Feline Hyperthyroidism

Feline Hyperthyroidism is a commonly seen disease. By definition, Hyperthyroidism is when the thyroid glands are overactive and producing an excessive amount of thyroid hormone. Most affected cats are brought in when they are eating ravenously but seem to be losing weight.

Some owners will also notice their cat being more vocal. Other clinical signs can include a dull/flaky coat, hyperactivity, and intermittent vomiting/diarrhea. When a cat is brought in with one or more of the above concerns and the vet is doing a physical exam, they may feel the thyroid gland (which is located on the underside of their neck) for any abnormalities. Their heart may have an increased rate as thyroid hormones stimulate a faster rate.

The only way to definitively diagnose Hyperthyroidism is by running bloodwork.  When the Veterinarian recommends bloodwork, they will likely want to run a panel that will show more than just the T4 to rule out any other conditions. An animal with Hyperthyroidism will usually have an elevated T4 on their bloodwork. Once the veterinarian has this diagnostic information, they will discuss treatment options.

The gold standard treatment option for Feline Hyperthyroidism is iodine therapy given by injection. The cat is given a dose of radioactive iodine and kept quarantined in the hospital for a short period of time afterwards. Radioactive iodine treatment cures ~90% of cats.
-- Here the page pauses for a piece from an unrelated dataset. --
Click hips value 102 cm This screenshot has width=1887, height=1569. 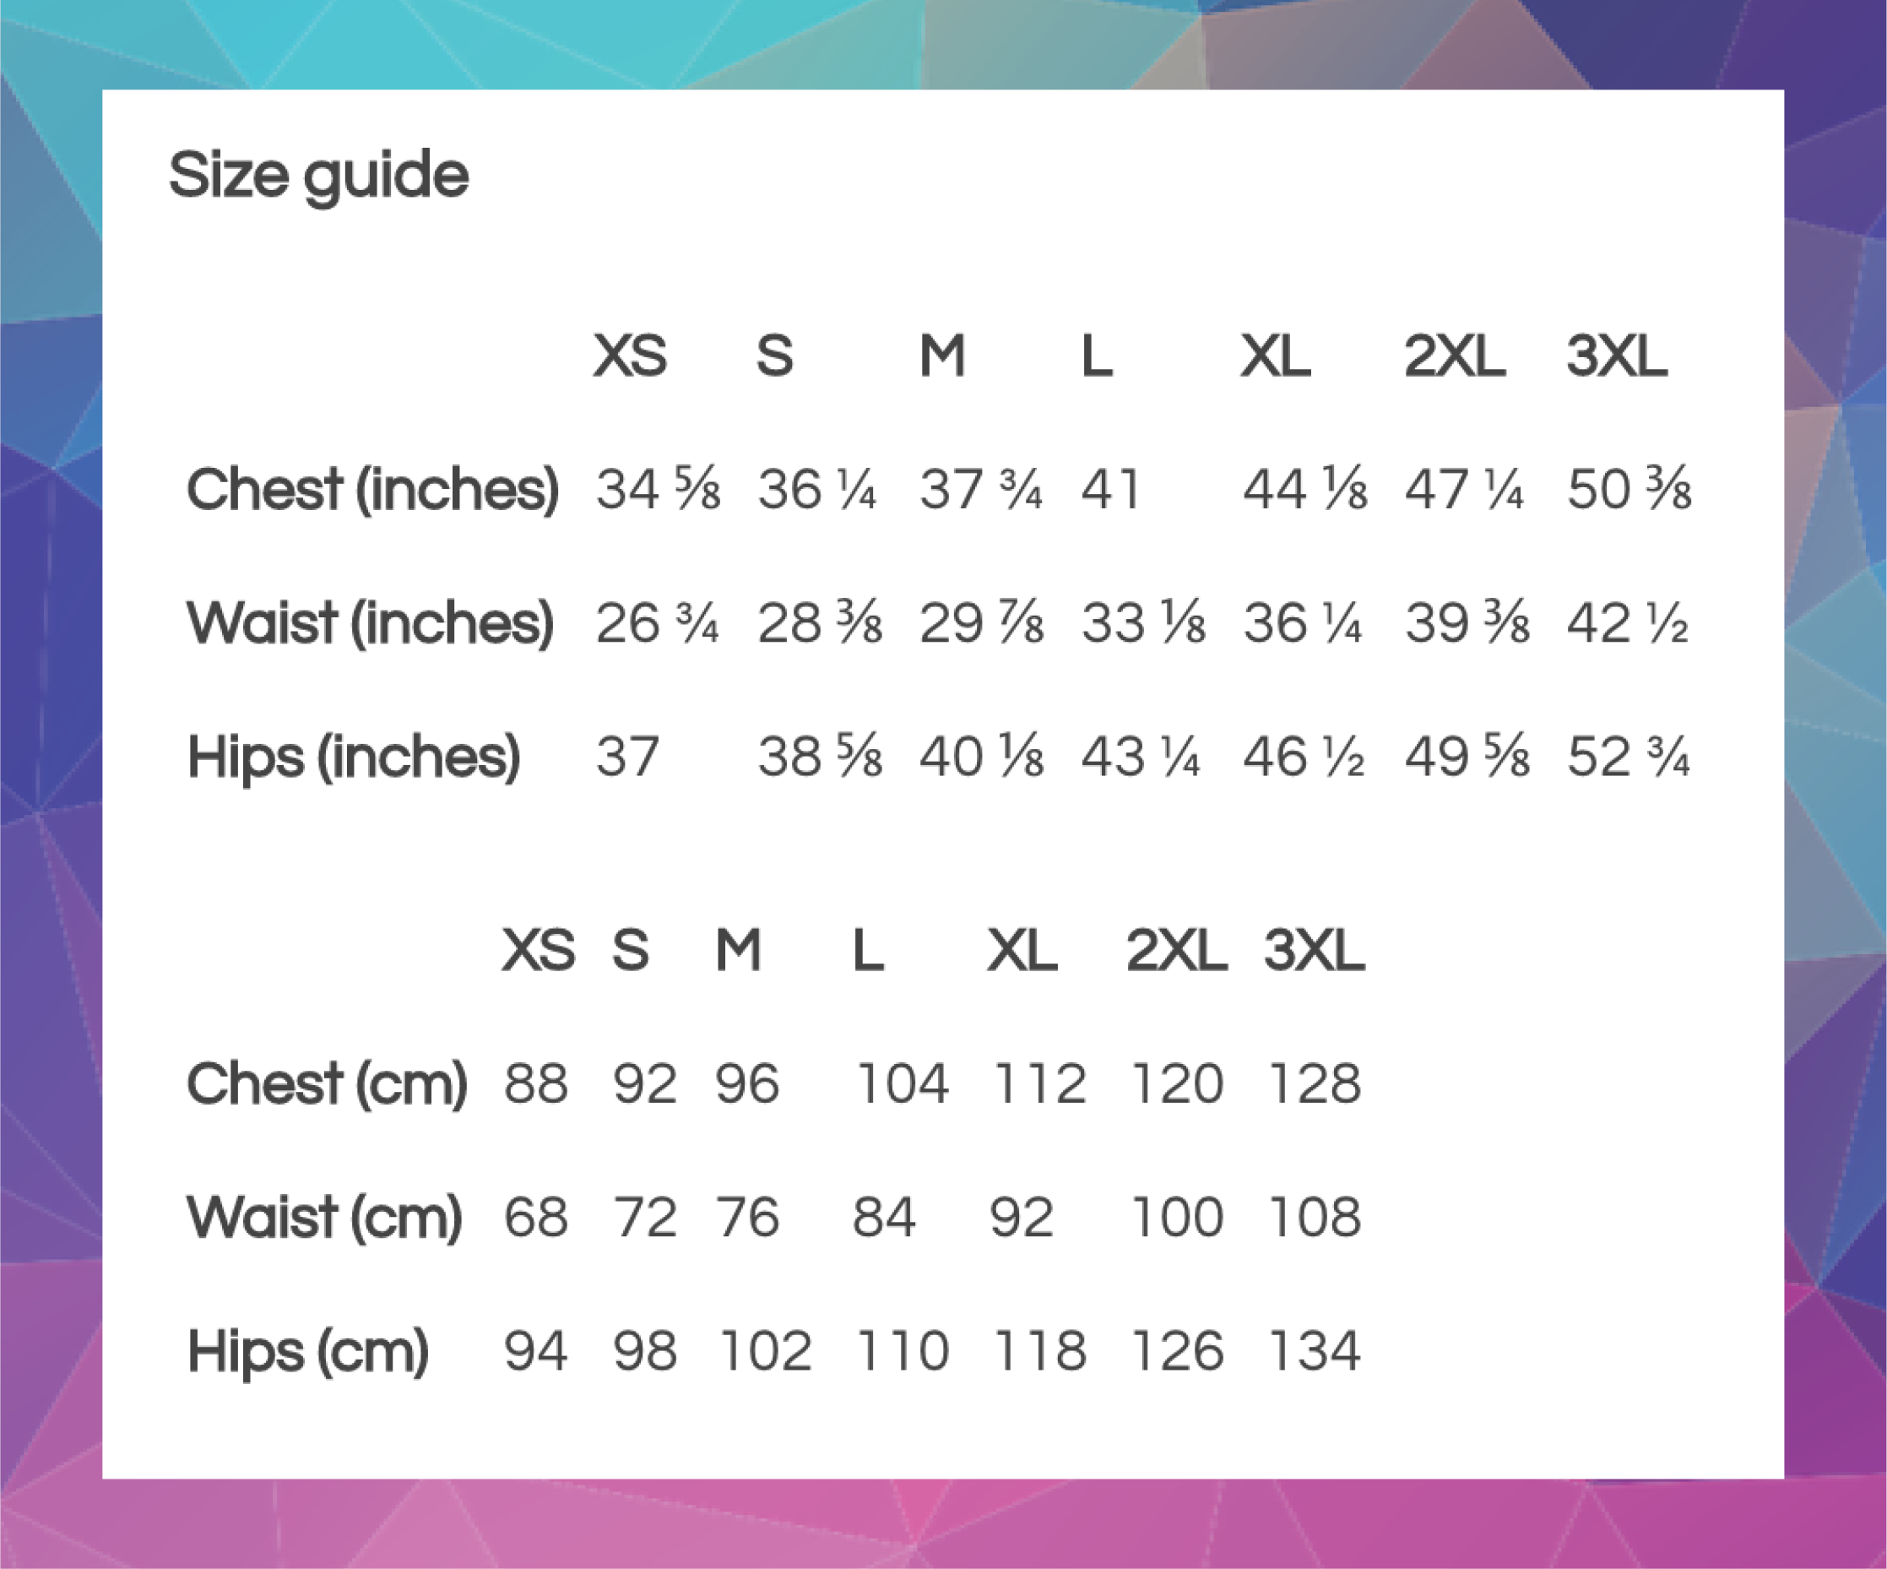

There is a thorough screening process for a cat to ensure that they are an ideal candidate for iodine therapy. If there are other underlying health concerns, medical management may be an ideal option.

One of the easiest options is a diet made by Hills called Y/D. The thyroid needs iodine to function, so this diet helps decrease T4 production by having a limited amount of iodine. To work effectively, Y/D must be the only thing that the pet consumes- no additional treats, water additives, food scraps, etc. Y/D may not be an option in a multi-cat/pet household. Improvement can be seen as soon as 3 weeks after a strict diet. If the Y/D is not a suitable option, owners may opt to use medication. The medication we use is typically in pill form and given twice per day. For picky cats, the medication can be compounded into a liquid or chewable tablet.

Follow up appointments are a crucial component of managing a cat’s Hyperthyroidism. After starting medication, the vet will need to know if the T4 level has come down. Typically this follow-up bloodwork is done 4 weeks after getting medication consistently. Although a cat’s symptoms may seem to be resolved, it is not definitive without the bloodwork. A pet’s symptoms may resolve yet their T4 may still be elevated, or could be overcorrected by the medication and a dose may need to be adjusted. Once Feline Hyperthyroidism is under management, other health concerns that were hidden may be unmasked. Annual exams will need to be done as they are required to continue prescribing any medication. Bloodwork is also recommended to be done every 6-12 months to monitor any changes and ensure that we are always in the therapeutic range with the medication.

Of course, each pet is unique in their own way and individual treatment plans are made to suit each pet’s needs. If your cat is behaving abnormally, be sure to book an appointment with your veterinarian so that if there are any underlying concerns, they can be addressed and treated as soon as possible.